═════ Reading text

A short entry this month as I’m traveling now and am far away from my stack of unread magazines.
I’m in Labuan Bajo, by the way. Wikipedia describes it as a “fishing town located at the western end of the large island of Flores in the Nusa Tenggara region of east Indonesia.” It is often used by visitors as a gateway to Komodo National Park.
Here is a National Geographic article about the Komodo Dragon. ETS loves to include content about animals on the test, so that’s a perfect bit of academic reading practice!
I’m in a small hotel in a more rural part of the town. The atmosphere here is peaceful and quiet. Well, mostly quiet. A few months ago kids in Indonesia discovered the old “clackers” toy so every ten minutes the silence is broken by the toy’s signature clack-clack-clack-clack. It’s the weirdest thing. Why clackers? Why now?
I read a few things this month, though.

══════════
═════ Dataset content

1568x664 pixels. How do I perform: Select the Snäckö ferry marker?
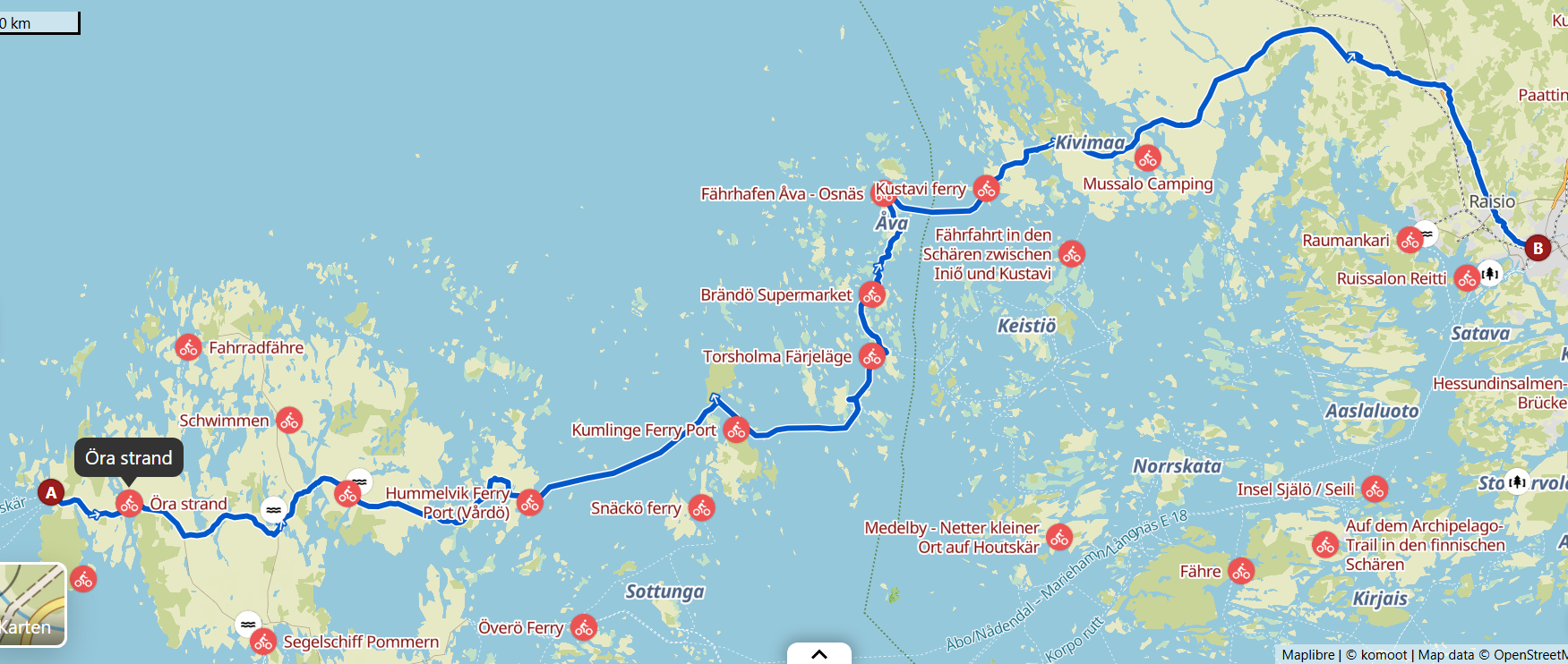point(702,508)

══════════
═════ Dataset content

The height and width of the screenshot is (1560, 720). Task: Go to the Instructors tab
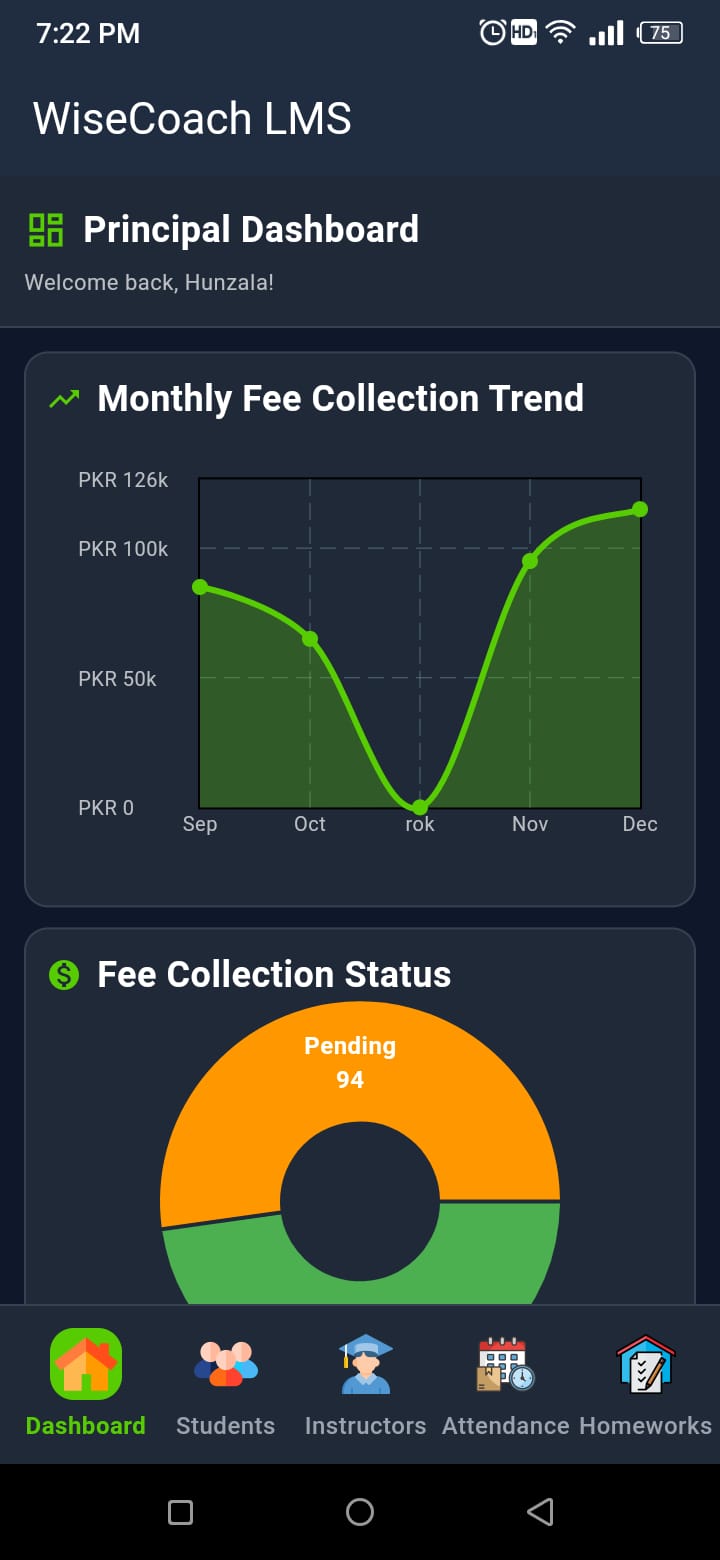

══════════

Write the next part of the Labuan Bajo entry, starting right after its final sentence. The records have nothing to do with the Labuan Bajo entry.

First up, I read Colin Thubron’s “To a Mountain in Tibet.” Part travelogue, part history lesson, it describes the author’s visit to Mt. Kailas in the early 2000s. Thubron is my favorite travel writer (as regular readers of this column already know) and this is one of his strongest and most personal works. You can get it on Amazon.
I have visited Tibet a few times. The last was around 2012, I think. I remember how a police car was waiting for my partner and myself when we arrived at one town with a recent history of protests. Someone, probably the driver, had called ahead to let local officials know that some outsiders were coming. The Chinese state is impressive, to say the least.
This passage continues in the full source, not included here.